### Directions:
Whenever a line in the data holds the string "Given", copy that line.

### Working data:

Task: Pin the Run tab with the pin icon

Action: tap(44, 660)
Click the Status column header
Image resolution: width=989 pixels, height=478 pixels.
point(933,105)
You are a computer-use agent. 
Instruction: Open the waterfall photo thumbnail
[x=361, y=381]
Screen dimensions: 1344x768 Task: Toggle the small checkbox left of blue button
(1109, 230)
* * *
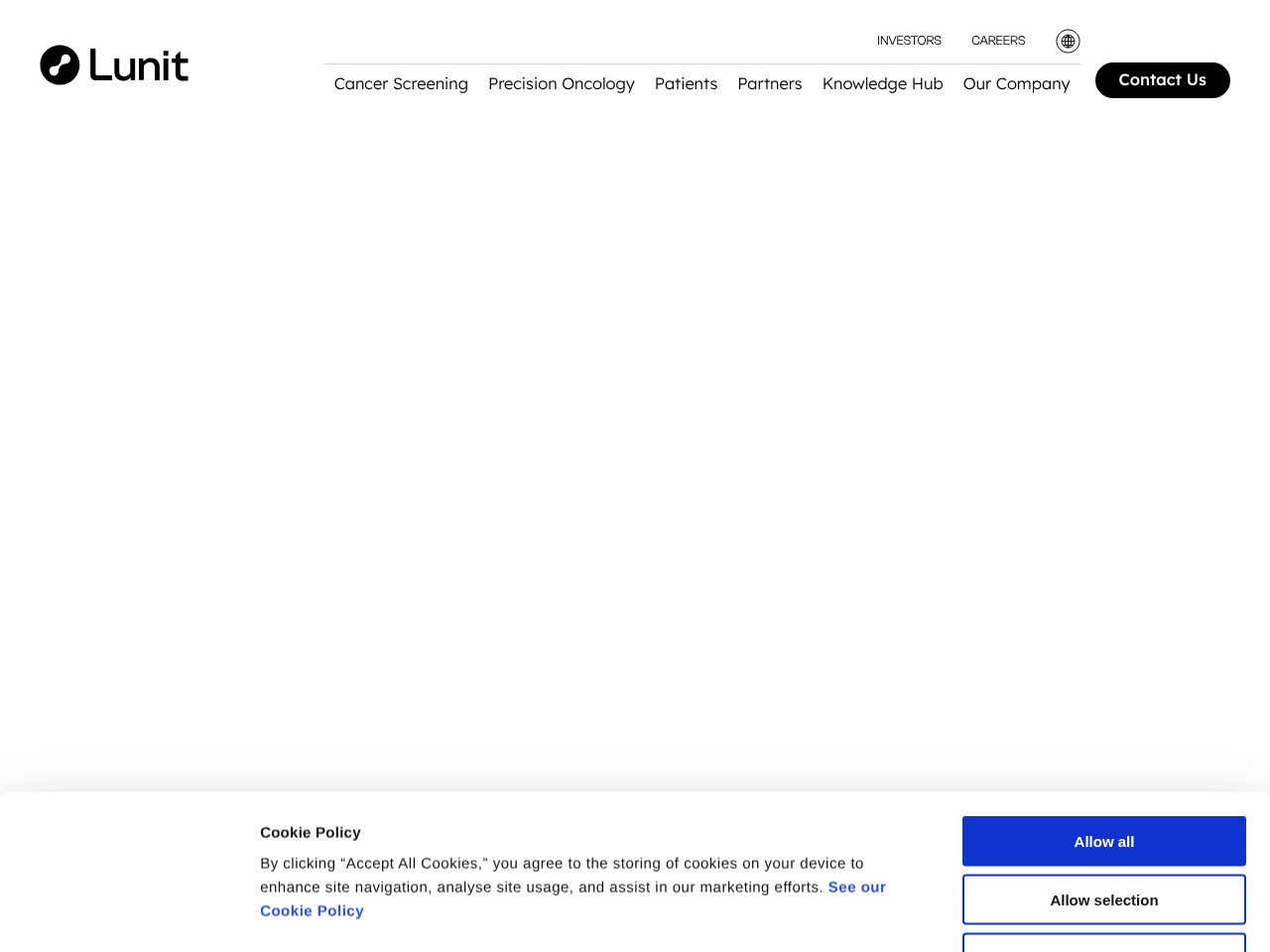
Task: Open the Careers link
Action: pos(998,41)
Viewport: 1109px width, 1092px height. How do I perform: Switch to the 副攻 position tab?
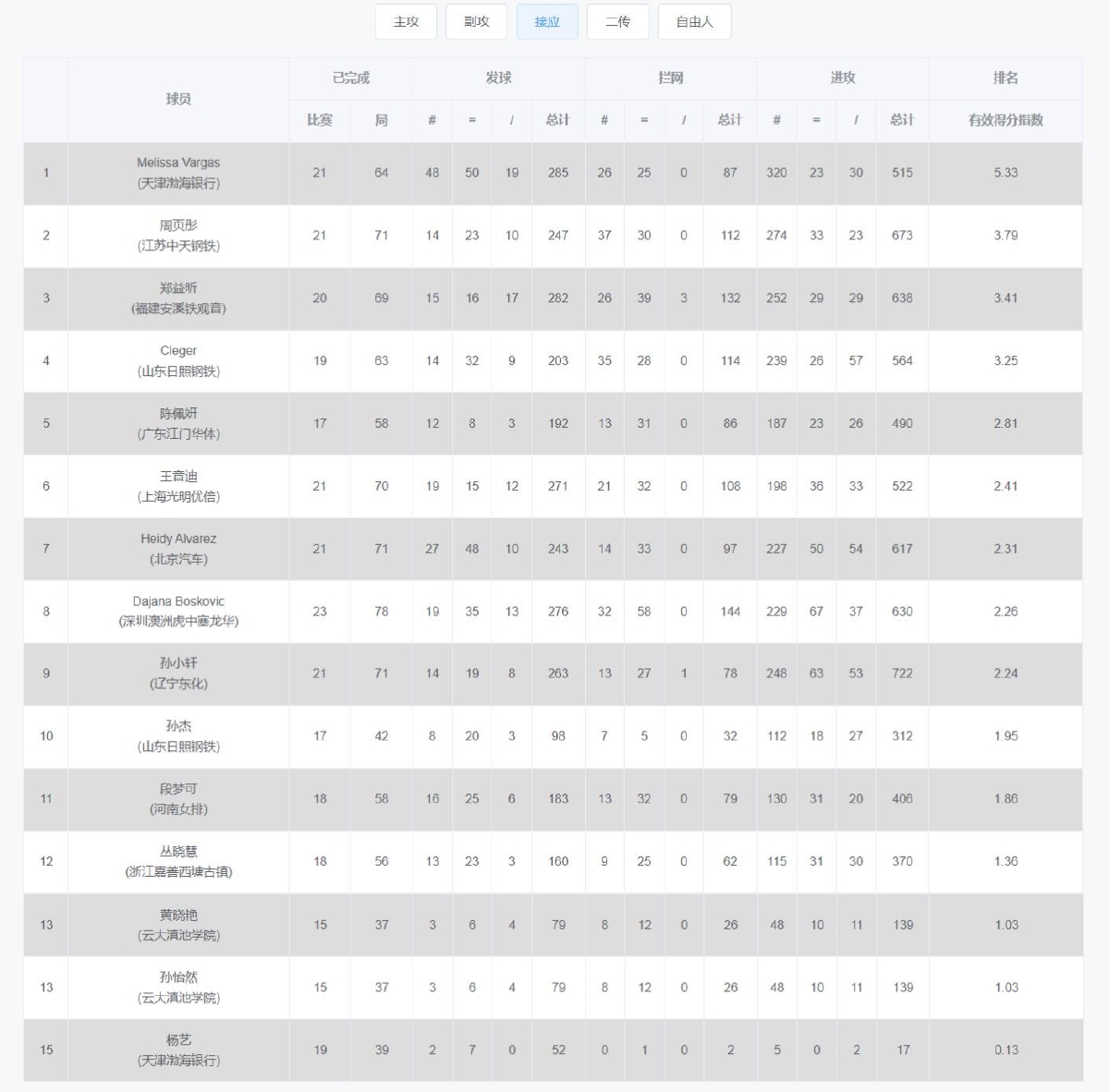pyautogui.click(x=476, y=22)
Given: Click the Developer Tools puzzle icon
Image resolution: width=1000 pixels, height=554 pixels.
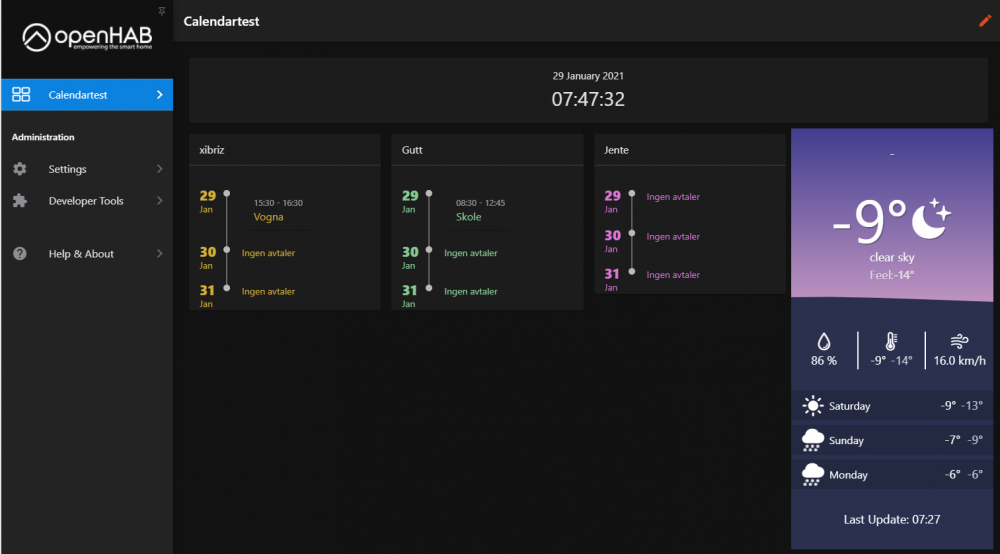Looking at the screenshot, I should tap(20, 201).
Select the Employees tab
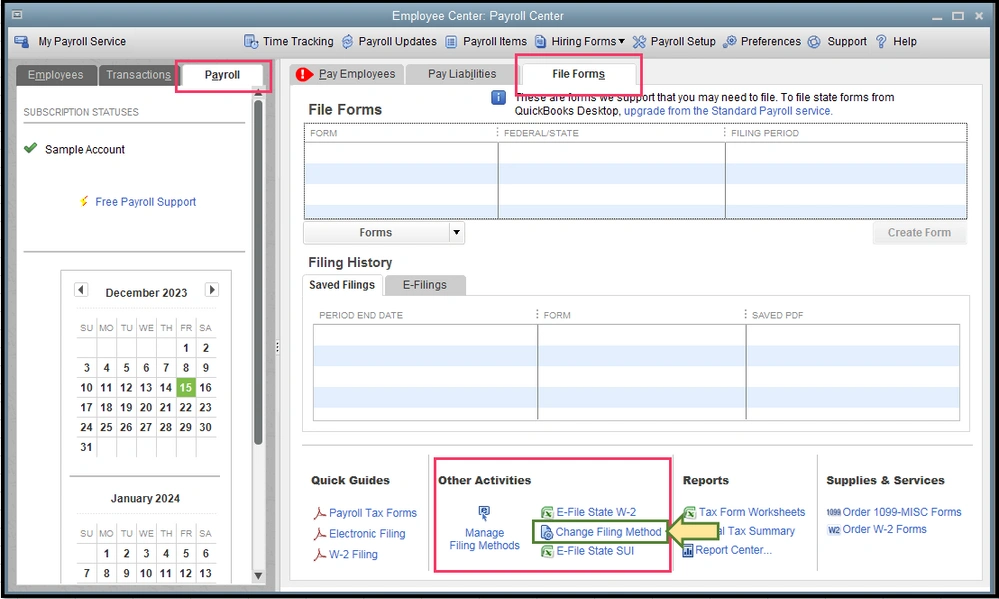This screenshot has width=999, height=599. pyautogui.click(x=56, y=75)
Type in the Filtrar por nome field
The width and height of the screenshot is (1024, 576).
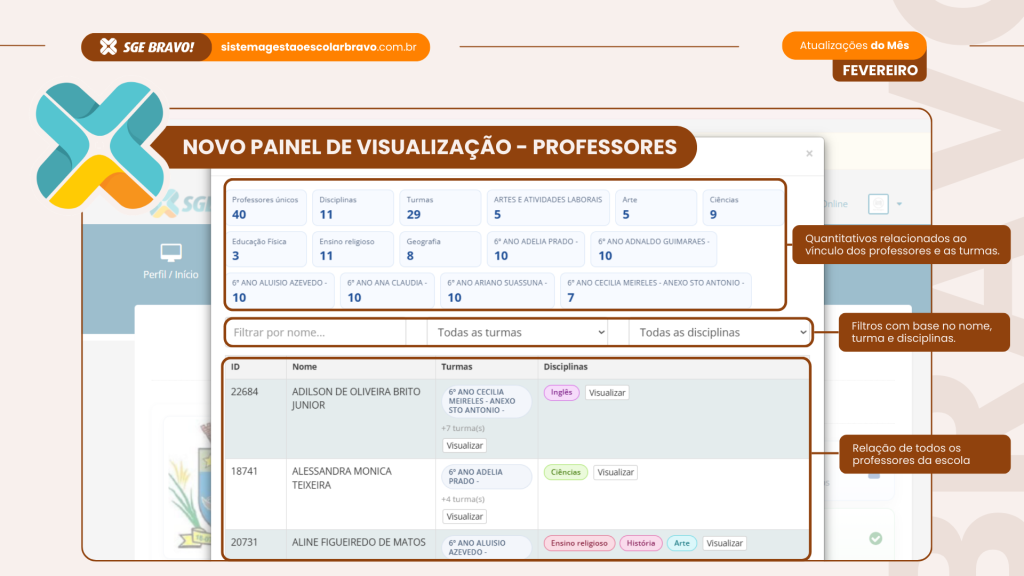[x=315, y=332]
* * *
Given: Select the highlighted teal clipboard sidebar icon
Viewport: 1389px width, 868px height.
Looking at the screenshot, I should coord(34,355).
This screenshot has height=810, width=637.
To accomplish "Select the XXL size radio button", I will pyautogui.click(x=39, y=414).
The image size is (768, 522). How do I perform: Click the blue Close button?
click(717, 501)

### Response:
Given: Click the Developer Tools puzzle icon
Given: Select the highlighted teal clipboard sidebar icon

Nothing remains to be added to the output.